Le 7 mars 2024, ENSAE Alumni a reçu Jean-Paul Bouttes, auteur avec Dominique Bourg, philosophe de l’environnement, du livre « Energie » paru chez PUF, pour un dialogue sur l’énergie.

Jean-Paul Bouttes, X et ENSAE 1982, est ancien professeur d’économie à l’Ecole Polytechnique, ancien membre du Comité des Etudes du Conseil Mondial de l’Energie et ancien directeur de la stratégie et de la prospective d’EDF.

Il est intervenu dans les instances nationales et internationales sur l’ouverture des réseaux dans les années 90, dans les débats sur le Climat dans les années 2000 et, plus récemment, dans les débats sur la transition énergétique et l’écologie. Sur ces différentes thématiques, il a porté la feuille de route des électriciens. Il a été l’un des instigateurs de la Chaire Développement Durable, première chaire de l’Ecole Polytechnique.

Toutes ces expériences nourrissent le livre « Energie » paru chez PUF.

Variances : Quelles ont été tes motivations pour écrire ce livre ?

Le sujet énergie et climat, comme celui de la transition énergétique, suscitent des débats passionnés. Les lecteurs potentiels ne savent pas forcément quels sont les sujets qui font consensus et sur quoi portent les sujets de divergence. Un des objectifs du livre est de poser les bases d’un débat informé et de recentrer le débat sur les « bons » sujets, de clarifier les points d’accord et de désaccord sur le sujet de l’énergie, ce qui suppose de partager les données clés et de challenger les positions.

Ce livre est aussi l’opportunité de dialoguer avec Dominique Bourg, sur les points de convergence et de divergence. Et ainsi de contribuer à mettre en avant le besoin d’une vision systémique de l’énergie à la fois dans les sociétés et les écosystèmes : nous allons y revenir dans la suite.
========
(CONSIGNE ÉCRITE 1): Dans les entrées, reprenez la partie qui commence par la ligne contenant « The width and height of the screenshot is (800, 449). » et se termine par celle contenant « click(x=785, y=50) », en substituant « Reading view » à « Normal view » sans rien modifier d'autre.
Les entrées n'ont aucun rapport avec le texte.
========
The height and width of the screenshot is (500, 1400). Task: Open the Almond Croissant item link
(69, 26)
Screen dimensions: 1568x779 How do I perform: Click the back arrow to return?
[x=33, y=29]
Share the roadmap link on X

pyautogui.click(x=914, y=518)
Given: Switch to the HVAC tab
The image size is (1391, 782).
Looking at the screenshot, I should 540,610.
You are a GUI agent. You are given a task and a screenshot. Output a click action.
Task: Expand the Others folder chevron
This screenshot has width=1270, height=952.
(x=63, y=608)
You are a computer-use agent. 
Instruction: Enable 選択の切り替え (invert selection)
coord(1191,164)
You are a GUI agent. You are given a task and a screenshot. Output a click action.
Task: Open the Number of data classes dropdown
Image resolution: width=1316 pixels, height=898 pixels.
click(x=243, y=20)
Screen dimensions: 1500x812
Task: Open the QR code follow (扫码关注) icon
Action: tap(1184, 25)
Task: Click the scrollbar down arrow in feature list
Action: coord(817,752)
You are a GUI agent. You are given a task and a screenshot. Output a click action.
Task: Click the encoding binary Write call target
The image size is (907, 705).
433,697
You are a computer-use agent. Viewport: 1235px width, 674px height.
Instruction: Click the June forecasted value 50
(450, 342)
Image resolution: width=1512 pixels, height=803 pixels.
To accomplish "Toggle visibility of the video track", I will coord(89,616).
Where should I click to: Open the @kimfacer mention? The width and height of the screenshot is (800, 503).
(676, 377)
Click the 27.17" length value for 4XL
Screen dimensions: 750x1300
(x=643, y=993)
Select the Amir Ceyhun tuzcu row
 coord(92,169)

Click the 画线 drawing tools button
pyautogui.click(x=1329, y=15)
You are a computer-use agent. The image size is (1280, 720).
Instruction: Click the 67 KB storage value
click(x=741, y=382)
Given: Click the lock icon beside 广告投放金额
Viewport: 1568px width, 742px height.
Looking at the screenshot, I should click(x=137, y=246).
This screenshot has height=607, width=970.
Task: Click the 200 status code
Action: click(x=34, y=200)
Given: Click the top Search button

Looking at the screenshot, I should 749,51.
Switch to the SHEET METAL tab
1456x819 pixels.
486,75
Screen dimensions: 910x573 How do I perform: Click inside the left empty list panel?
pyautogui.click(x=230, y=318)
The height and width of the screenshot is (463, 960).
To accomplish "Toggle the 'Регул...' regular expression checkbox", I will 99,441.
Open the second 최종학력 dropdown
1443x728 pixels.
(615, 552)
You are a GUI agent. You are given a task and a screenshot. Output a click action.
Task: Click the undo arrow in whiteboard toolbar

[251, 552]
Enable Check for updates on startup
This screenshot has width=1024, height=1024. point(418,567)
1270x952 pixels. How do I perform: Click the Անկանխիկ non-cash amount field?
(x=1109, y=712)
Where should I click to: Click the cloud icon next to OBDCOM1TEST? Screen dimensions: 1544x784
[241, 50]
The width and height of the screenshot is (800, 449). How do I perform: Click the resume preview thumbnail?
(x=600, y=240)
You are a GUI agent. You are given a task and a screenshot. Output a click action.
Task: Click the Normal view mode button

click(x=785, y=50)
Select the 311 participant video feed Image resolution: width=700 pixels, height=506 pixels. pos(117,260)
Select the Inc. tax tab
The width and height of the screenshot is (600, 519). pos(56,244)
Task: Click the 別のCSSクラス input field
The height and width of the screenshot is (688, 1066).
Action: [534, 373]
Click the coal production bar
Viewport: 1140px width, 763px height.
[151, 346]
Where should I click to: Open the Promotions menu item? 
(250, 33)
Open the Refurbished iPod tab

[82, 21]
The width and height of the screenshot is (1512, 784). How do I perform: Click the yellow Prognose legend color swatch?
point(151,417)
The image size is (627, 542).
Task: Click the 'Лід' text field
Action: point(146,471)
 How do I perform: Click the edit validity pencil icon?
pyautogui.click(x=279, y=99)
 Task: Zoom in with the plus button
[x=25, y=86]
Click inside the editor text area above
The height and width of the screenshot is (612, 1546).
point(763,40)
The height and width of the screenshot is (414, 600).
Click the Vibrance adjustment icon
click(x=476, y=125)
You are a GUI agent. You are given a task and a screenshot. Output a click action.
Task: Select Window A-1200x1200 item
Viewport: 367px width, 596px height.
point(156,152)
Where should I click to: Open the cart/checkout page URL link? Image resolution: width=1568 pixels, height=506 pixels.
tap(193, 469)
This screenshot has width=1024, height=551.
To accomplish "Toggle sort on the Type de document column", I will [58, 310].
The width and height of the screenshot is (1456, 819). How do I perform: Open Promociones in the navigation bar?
========
(CONSIGNE ÉCRITE 2): Recopiez intégralement le texte sur le livre « Energie ».

(RÉPONSE ATTENDUE 1):
The width and height of the screenshot is (800, 449). How do I perform: Click the resume preview thumbnail?
(x=600, y=240)
You are a GUI agent. You are given a task and a screenshot. Output a click action.
Task: Click the Reading view mode button

click(x=785, y=50)

(RÉPONSE ATTENDUE 2):
Le 7 mars 2024, ENSAE Alumni a reçu Jean-Paul Bouttes, auteur avec Dominique Bourg, philosophe de l’environnement, du livre « Energie » paru chez PUF, pour un dialogue sur l’énergie.

Jean-Paul Bouttes, X et ENSAE 1982, est ancien professeur d’économie à l’Ecole Polytechnique, ancien membre du Comité des Etudes du Conseil Mondial de l’Energie et ancien directeur de la stratégie et de la prospective d’EDF.

Il est intervenu dans les instances nationales et internationales sur l’ouverture des réseaux dans les années 90, dans les débats sur le Climat dans les années 2000 et, plus récemment, dans les débats sur la transition énergétique et l’écologie. Sur ces différentes thématiques, il a porté la feuille de route des électriciens. Il a été l’un des instigateurs de la Chaire Développement Durable, première chaire de l’Ecole Polytechnique.

Toutes ces expériences nourrissent le livre « Energie » paru chez PUF.

Variances : Quelles ont été tes motivations pour écrire ce livre ?

Le sujet énergie et climat, comme celui de la transition énergétique, suscitent des débats passionnés. Les lecteurs potentiels ne savent pas forcément quels sont les sujets qui font consensus et sur quoi portent les sujets de divergence. Un des objectifs du livre est de poser les bases d’un débat informé et de recentrer le débat sur les « bons » sujets, de clarifier les points d’accord et de désaccord sur le sujet de l’énergie, ce qui suppose de partager les données clés et de challenger les positions.

Ce livre est aussi l’opportunité de dialoguer avec Dominique Bourg, sur les points de convergence et de divergence. Et ainsi de contribuer à mettre en avant le besoin d’une vision systémique de l’énergie à la fois dans les sociétés et les écosystèmes : nous allons y revenir dans la suite.